## Exercise directions
Could you repeat all of the entries below, character for character?

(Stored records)

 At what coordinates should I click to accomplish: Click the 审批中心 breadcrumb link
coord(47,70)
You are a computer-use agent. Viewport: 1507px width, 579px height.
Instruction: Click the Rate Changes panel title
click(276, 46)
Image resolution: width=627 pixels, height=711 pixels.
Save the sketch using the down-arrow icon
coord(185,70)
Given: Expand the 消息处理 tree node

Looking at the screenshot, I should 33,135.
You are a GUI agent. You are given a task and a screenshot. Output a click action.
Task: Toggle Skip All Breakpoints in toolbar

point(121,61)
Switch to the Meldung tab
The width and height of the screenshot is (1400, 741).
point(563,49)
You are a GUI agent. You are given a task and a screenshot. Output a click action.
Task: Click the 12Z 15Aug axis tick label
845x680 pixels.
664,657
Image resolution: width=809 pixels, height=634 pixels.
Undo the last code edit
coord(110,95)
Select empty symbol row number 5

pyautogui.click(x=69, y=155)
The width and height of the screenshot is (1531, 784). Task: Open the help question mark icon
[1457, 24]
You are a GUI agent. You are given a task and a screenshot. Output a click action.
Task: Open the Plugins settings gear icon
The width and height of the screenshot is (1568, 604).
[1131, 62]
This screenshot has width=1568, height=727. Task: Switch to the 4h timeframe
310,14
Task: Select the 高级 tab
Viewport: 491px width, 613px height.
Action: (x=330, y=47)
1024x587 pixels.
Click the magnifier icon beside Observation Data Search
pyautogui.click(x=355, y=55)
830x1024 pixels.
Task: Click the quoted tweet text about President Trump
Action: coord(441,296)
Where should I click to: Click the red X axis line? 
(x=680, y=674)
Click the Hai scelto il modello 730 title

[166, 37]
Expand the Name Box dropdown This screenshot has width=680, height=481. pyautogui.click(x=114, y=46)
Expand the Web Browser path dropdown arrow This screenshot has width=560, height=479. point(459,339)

## Solution
 At what coordinates should I click to accomplish: Click the 审批中心 breadcrumb link
coord(47,70)
You are a computer-use agent. Viewport: 1507px width, 579px height.
Instruction: Click the Rate Changes panel title
click(276, 46)
Image resolution: width=627 pixels, height=711 pixels.
Save the sketch using the down-arrow icon
coord(185,70)
Given: Expand the 消息处理 tree node

Looking at the screenshot, I should 33,135.
You are a GUI agent. You are given a task and a screenshot. Output a click action.
Task: Toggle Skip All Breakpoints in toolbar

point(121,61)
Switch to the Meldung tab
The width and height of the screenshot is (1400, 741).
point(563,49)
You are a GUI agent. You are given a task and a screenshot. Output a click action.
Task: Click the 12Z 15Aug axis tick label
845x680 pixels.
664,657
Image resolution: width=809 pixels, height=634 pixels.
Undo the last code edit
coord(110,95)
Select empty symbol row number 5

pyautogui.click(x=69, y=155)
The width and height of the screenshot is (1531, 784). Task: Open the help question mark icon
[1457, 24]
You are a GUI agent. You are given a task and a screenshot. Output a click action.
Task: Open the Plugins settings gear icon
The width and height of the screenshot is (1568, 604).
[1131, 62]
This screenshot has width=1568, height=727. Task: Switch to the 4h timeframe
310,14
Task: Select the 高级 tab
Viewport: 491px width, 613px height.
Action: (x=330, y=47)
1024x587 pixels.
Click the magnifier icon beside Observation Data Search
pyautogui.click(x=355, y=55)
830x1024 pixels.
Task: Click the quoted tweet text about President Trump
Action: coord(441,296)
Where should I click to: Click the red X axis line? 
(x=680, y=674)
Click the Hai scelto il modello 730 title

[166, 37]
Expand the Name Box dropdown This screenshot has width=680, height=481. pyautogui.click(x=114, y=46)
Expand the Web Browser path dropdown arrow This screenshot has width=560, height=479. point(459,339)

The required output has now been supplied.